# A+ Slingshots PS2 review



## JTslinger (Jan 26, 2015)

I received an A+ Slingshots PS2 slingshot a little over a year ago as a gift from a friend. Initially I started shooting it pinch grip, but found out after speaking with Perry that the frame is designed to be held thumb support style. After switching my grip to thumb support, I started shooting a lot better with it.

The finish is fantastic and the edges are well rounded, making the frame very comfortable to hold. The generous 2.5" fork gap makes this frame very friendly for beginners.

My one complaint, however minor, is the depth of the band the grooves in the forks. I find the grooves to be a little to deep, making tying on the bands a little tricky as the bands tend to want to move around while performing the first few wraps.


----------



## Metropolicity (Aug 22, 2013)

JTslinger said:


> I received an A+ Slingshots PS2 slingshot a little over a year ago as a gift from a friend. Initially I started shooting it pinch grip, but found out after speaking with Perry that the frame is designed to be held thumb support style. After switching my grip to thumb support, I started shooting a lot better with it.
> 
> The finish is fantastic and the edges are well rounded, making the frame very comfortable to hold. The generous 2.5" fork gap makes this frame very friendly for beginners.
> 
> My one complaint, however minor, is the depth of the band the grooves in the forks. I find the grooves to be a little to deep, making tying on the bands a little tricky as the bands tend to want to move around while performing the first few wraps.

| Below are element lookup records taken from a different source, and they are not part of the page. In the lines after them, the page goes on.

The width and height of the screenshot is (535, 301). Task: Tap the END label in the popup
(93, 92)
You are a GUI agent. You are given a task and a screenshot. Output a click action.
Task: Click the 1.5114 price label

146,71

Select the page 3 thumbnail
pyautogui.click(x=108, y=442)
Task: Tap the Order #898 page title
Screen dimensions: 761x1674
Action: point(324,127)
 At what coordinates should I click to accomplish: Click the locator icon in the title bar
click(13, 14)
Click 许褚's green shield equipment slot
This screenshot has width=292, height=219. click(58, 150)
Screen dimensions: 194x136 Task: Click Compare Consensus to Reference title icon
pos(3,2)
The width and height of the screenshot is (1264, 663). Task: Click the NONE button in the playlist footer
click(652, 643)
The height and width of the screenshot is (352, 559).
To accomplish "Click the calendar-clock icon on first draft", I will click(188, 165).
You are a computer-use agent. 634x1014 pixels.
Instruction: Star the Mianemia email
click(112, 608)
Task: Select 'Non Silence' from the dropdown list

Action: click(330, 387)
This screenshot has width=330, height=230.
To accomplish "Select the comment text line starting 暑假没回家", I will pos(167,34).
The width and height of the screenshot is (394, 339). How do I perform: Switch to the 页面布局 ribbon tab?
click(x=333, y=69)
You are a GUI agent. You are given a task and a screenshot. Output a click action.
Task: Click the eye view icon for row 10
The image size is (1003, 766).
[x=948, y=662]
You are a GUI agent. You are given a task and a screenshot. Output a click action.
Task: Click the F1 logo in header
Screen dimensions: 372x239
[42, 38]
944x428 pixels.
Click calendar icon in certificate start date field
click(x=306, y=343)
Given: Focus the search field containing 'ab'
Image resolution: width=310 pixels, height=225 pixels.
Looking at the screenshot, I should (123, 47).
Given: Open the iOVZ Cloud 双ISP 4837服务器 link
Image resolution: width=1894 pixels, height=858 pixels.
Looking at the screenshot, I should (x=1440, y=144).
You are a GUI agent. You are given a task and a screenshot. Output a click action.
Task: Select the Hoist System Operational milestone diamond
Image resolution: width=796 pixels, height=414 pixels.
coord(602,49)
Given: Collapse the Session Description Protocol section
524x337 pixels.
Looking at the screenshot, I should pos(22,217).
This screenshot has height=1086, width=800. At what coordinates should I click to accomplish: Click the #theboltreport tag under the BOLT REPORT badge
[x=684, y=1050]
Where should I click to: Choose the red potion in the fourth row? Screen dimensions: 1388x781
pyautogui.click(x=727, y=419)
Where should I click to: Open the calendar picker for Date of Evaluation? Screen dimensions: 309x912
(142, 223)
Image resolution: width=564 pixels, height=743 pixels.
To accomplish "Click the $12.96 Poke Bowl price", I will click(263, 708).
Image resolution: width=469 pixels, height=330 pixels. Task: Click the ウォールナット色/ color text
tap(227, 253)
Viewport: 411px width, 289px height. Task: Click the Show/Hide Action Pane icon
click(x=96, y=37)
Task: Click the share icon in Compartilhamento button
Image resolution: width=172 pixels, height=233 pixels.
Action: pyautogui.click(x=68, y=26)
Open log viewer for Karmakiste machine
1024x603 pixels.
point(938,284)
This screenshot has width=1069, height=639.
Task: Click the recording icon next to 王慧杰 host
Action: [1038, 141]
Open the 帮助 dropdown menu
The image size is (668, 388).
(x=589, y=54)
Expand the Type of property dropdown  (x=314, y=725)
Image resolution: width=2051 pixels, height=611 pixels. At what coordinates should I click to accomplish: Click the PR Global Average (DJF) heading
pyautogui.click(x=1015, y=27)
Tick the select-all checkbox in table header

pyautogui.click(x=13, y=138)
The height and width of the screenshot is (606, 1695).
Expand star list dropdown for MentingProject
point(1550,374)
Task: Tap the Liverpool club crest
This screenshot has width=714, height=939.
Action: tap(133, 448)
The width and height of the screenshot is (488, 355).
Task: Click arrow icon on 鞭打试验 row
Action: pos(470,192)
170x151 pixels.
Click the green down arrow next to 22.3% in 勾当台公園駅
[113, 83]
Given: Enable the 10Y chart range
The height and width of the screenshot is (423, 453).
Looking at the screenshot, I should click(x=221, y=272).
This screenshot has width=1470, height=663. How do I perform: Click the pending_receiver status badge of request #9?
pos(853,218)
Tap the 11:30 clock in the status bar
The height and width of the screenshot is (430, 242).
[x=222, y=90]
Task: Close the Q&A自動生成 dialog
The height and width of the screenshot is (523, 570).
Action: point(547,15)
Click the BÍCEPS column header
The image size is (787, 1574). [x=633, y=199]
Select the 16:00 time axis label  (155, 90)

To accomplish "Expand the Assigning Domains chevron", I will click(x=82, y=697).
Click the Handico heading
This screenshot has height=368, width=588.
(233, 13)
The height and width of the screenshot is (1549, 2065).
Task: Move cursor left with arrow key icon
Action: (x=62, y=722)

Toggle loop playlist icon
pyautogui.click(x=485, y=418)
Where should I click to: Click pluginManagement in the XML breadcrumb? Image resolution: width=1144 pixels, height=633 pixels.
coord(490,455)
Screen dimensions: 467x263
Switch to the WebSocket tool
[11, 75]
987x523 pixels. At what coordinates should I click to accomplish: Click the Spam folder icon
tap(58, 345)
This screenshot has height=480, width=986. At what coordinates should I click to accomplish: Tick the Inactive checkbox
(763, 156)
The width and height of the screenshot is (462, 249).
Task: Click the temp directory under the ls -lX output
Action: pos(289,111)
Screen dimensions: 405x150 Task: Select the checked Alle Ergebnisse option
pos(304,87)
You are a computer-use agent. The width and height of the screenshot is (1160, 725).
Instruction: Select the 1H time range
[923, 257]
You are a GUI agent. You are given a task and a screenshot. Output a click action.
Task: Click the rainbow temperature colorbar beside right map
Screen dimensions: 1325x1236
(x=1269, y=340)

If you cut your band ties a little bit longer, you can wrap a few times BEFORE you lay the band on to tie, I find it slips less when there is a footing for the band to grip onto instead of trying to do the first few wraps with the bands and the ties all at the same time.


----------



## oldmiser (Jan 22, 2014)

You bet I tie wrap just like Eric said..about 3 or 4 good wrap's of the tie in the groove..you band set does not move around..Been doing

this for a couple years....nice review..yes Perry has some nice shooters..Another great shooter for your collection..

~AKAOldmiser


----------



## JTslinger (Jan 26, 2015)

Metropolicity said:


> JTslinger said:
> 
> 
> > I received an A+ Slingshots PS2 slingshot a little over a year ago as a gift from a friend. Initially I started shooting it pinch grip, but found out after speaking with Perry that the frame is designed to be held thumb support style. After switching my grip to thumb support, I started shooting a lot better with it. [/size]
> ...


I will give that a try when I band it up.


----------



## slingshot shooter (Jan 22, 2013)

Ive also been holding it wrong then. 
Awesome review learned a thing or two from the review and have the same not so much of a problem but will do what metro said to do. 
-slingshot shooter


----------



## Chuck Daehler (Mar 17, 2015)

Nice review and comparing it to the Scout was good too...a well known design as well. You could dish out the fork for your index finger to add a little ergo for just you, refinish with P.U. which is likely what the orginal finish was. For a commercial "fit 'em all" frame it sure looks nice all the way around. That pinky hole feature adds lots of stability without weight or bulk. For a production board cut I can't see how it could be better other than slots instead of ties...but since some use tubes and some flats, slots couldn't be done on a one for all frame.

Perhaps a buyer's mod with slots cut into the fork tips if one wants that feature?


----------



## Dayhiker (Mar 13, 2010)

Nice review. I'm with you on the grooves being too deep as well. I have that same problem with Perry's most excellent BB shooters as well. I found my single, very thin TheraBand black getting cut and breaking on the sharp edge of the grooves. So I ordered another one and asked that he leave out the grooves. With the light ones I filed in myself, it's working fine now.

The PS2 is an awesome slingshot, especially for beginners. I absolutely love mine. It was the first slingshot that I could actually shoot with any kind of accuracy. Comparing it with the scout was a great idea, like Chuck said. I have 4 Scouts and love them too. Good luck. I'm sure you will really love shooting that gem now that you have a "handle" on it.


----------